Examples of COVID-19 rating reductions in the Old Town include:

• The owner of a Victorian four-family brick home received a $13,083 reduction in appraised value from $130,828 to $117,745. He paid a $26,285 property tax bill for the property in 2019. The first installment of the 2020 tax bill, which accounts for 55 percent of last year’s bill, is $14,456.

Image provided by Don DeBat

Despite reducing the COVID-19 rating, in anticipation of higher taxes in 2020, the lender increased the owner’s monthly tax filing payment by $515 to $2,852 from $2,337 for January-April 2020.

• The owner of a six-bedroom Victorian apartment received a $11,145 reduction in appraisal from $111,443 to $100,298. The owner paid a property tax bill of $21,701 on the property in 2019. The first installment of the 2020 tax bill, which accounts for 55 percent of last year’s bill, is $11,935.

Mayor Lori Lightfoots The 2021 pandemic budget will include a $93.9 million property tax increase as part of a $1.6 billion property tax hike. About $34 million of the property tax hike is linked to future CPI increases.

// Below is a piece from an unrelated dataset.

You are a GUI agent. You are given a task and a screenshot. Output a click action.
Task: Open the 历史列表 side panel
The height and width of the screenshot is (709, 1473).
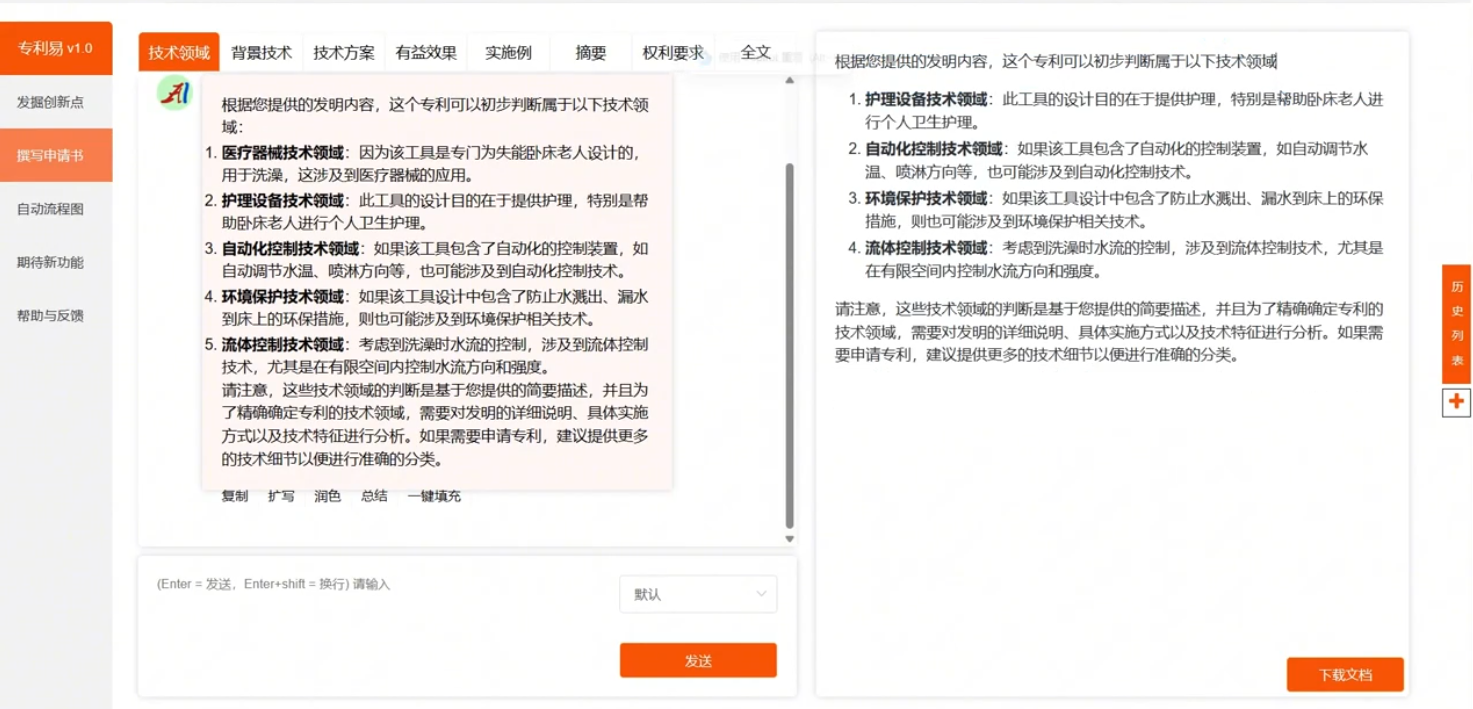1456,323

The new budget rules will oblige landowners to pay either an annual property tax increase of 5 percent or a CPI increase, whichever is lower. The Lightfoot administration says the increases are approved annually by the Chicago City Council.

Lightfoot has argued that the “modest” 1.3 percent property tax hike is necessary for homeowners. A bungalow owner with a $250,000 property sees a $56 increase in the tax bill. But pricier homes could see an increase of hundreds of dollars.

Photo by Jim Roberts.

Photo by Jim Roberts

“Every homeowner should review their most recent tax return to see if they received the correct exemptions, and contact the appraiser if the exemptions are incorrect,” Griffin advised.

Property taxes for 2020 are expected to increase when the second installment of the bill is due on October 1, 2021. However, predicting a hefty property tax hike this year really focuses on two jokers – the tax rate and the state’s equalization factor. which cannot be contested by the taxpayer.

The adjustment factor, or “multiplier,” is determined each year for Cook County to align property tax assessments with other parts of Illinois. The adjustment factor is determined by the Illinois Department of Revenue.

Property owners who think they are overvalued should appeal now, Griffin advises. Visit the Cook County Assessor’s website to find comparable properties or to start the appeal process. The assessor has completed the 2020 appeals.